What will be the killer app for speech recognition?

I don't know what everyone's "Killer App." would be, but I do know there's a simple, easy solution to making speech recognition universally workable, accurate and friendly from mobile phones everywhere..
A process called "Distributed Speech Recognition".

You can read a lot about it here, but it's really fairly simple.
Our speech is sampled by a "local" recognizer, performing the front-end processing in the mobile device directly on our speech, and then this digital signal is sent via the cell phone's data channel, to the remote recognizer.

All the pitfalls and all the drawbacks of codec reconversions, channel error, bad hardware and the like are eliminated, and in the ETSI tests done several years ago, a less than 1% error rate was documented.
     Less Than One Percent.

Why don't we see it everywhere?
Because it would call for standardization by all the wireless carriers & cell phone makers,  and everyone would lose their "exclusivity" and lots of companies would lose big the revenues from this emerging speech recognition & IVR market.
So we, as consumers suffer.

Do I use any speech services now?
Of course - I use the awesome 16kHz Windows Vista™ speech recognition, and I hardly touch the keybaord these days..

In fact - Almost everything you read here, was done with my voice, while I caught up on straightening out my desk!

 

Bill Burke
http://wirelessspeech.blogspot.com/

icon
Bill Burke
Tue Nov 20 12:49pm
Just some passing comments about various insights..

"Voice functionality has grown entirely as it relates to communications, not access or infrastructure manipulation"

This is a tad inaccurate. Speech recognition is widely used in various programming environments, hen there is VoiceXML and a growing number of websites that interact with speech command & control. There are also a great many industries where a variety of manufacturing functions are speech-driven.

Re: Access:
I surf the web all day long w/o touching the keyboard - this is built into Vista and requires no leaning curve whatsoever.
icon
Bill Burke
Tue Nov 20 12:53pm
Just another comment:

""Speech interfaces will only grow once there will is sufficient value delivered to the end user .. We speak to people, we type on machines"

Nuance has seen fit to run network TV ads each morning for their latest version of Dragon (read: $500,000), and well over 30% of Microsoft's staff uses speech recognition all day long for everyday work.
icon
Bill Burke
Tue Nov 20 1:02pm
"Technology to strip out background noises in speech-to-text will also boost usability"

Unfortunately, software-based noise canceling is a holy grail that is years and years away, if at all possible.

It's possible to use hardware very close to a user's mouth that ignores everything not coming from that direction; But it still remains impossible to "trick" a recognizer into discarding one sound within the frequency range it's listening to, but yet accepting another/different sound in that range.
☆ ☆ ☆ ☆ ☆
Goal of the exercise.
Reproduce the speech recognition thread word for word, from "Our speech is" up to and including "the remote recognizer.".

Given data.
☆ ☆ ☆ ☆ ☆
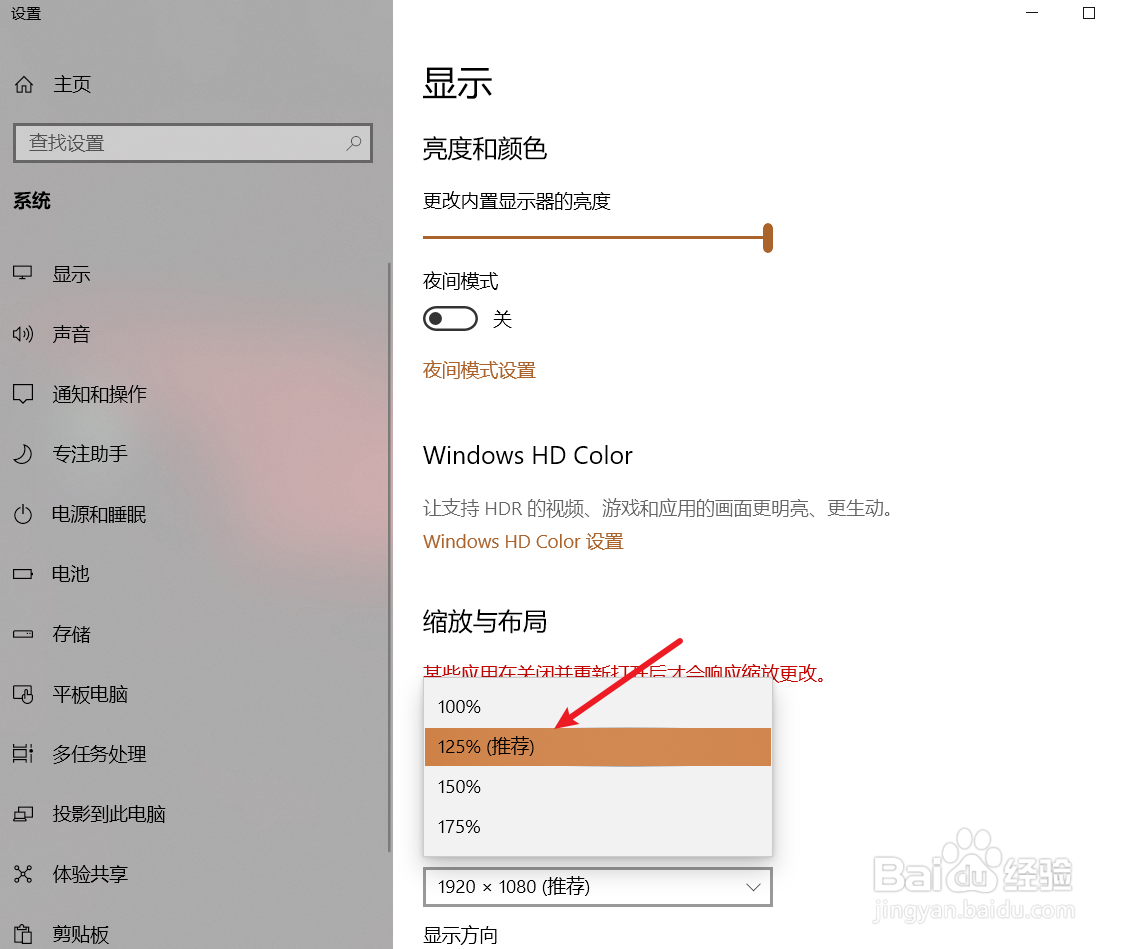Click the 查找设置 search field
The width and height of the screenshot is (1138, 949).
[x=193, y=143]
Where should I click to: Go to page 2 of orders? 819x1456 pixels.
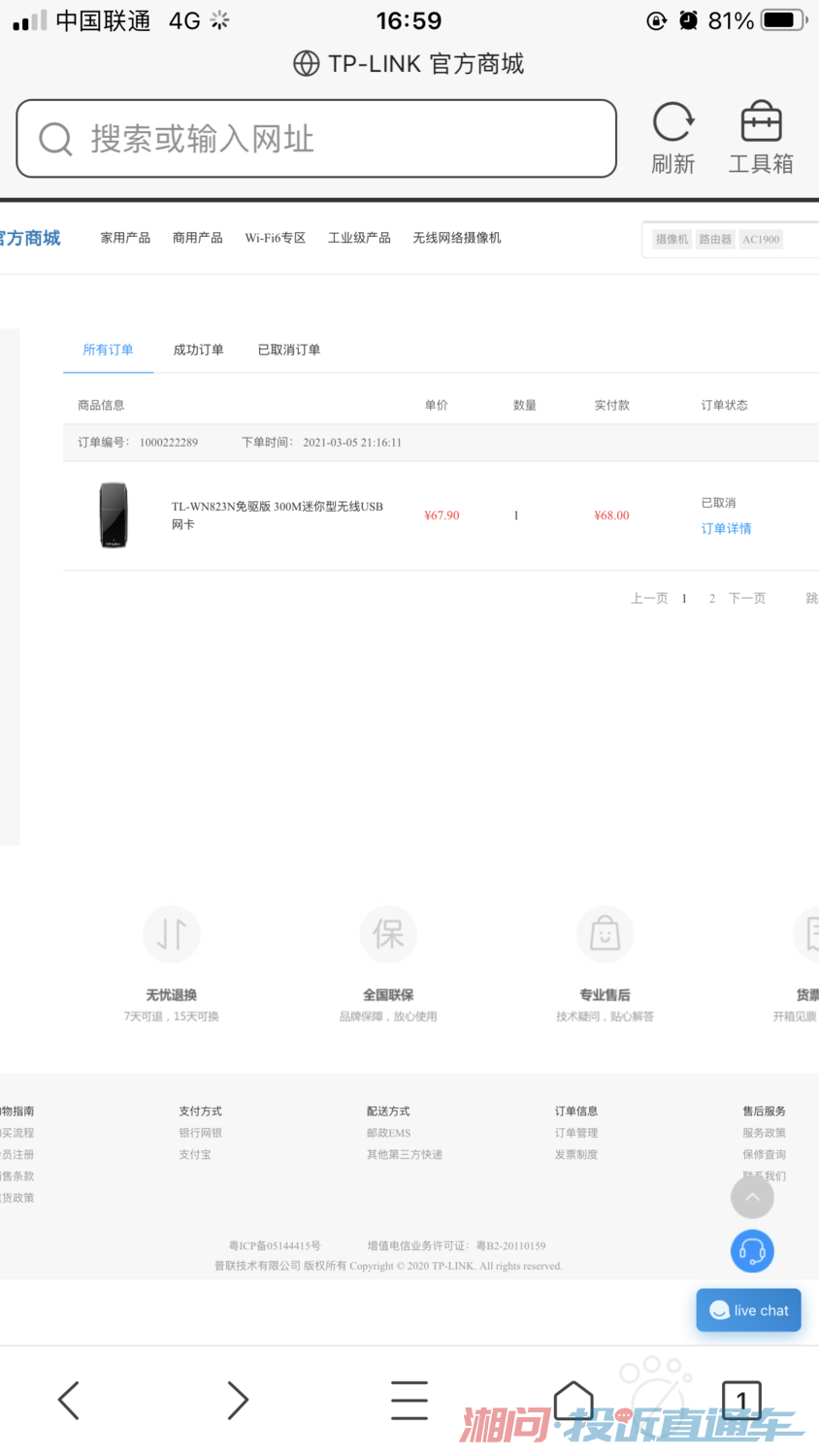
☆ ☆ ☆ ☆ ☆
Output below.
Our speech is sampled by a "local" recognizer, performing the front-end processing in the mobile device directly on our speech, and then this digital signal is sent via the cell phone's data channel, to the remote recognizer.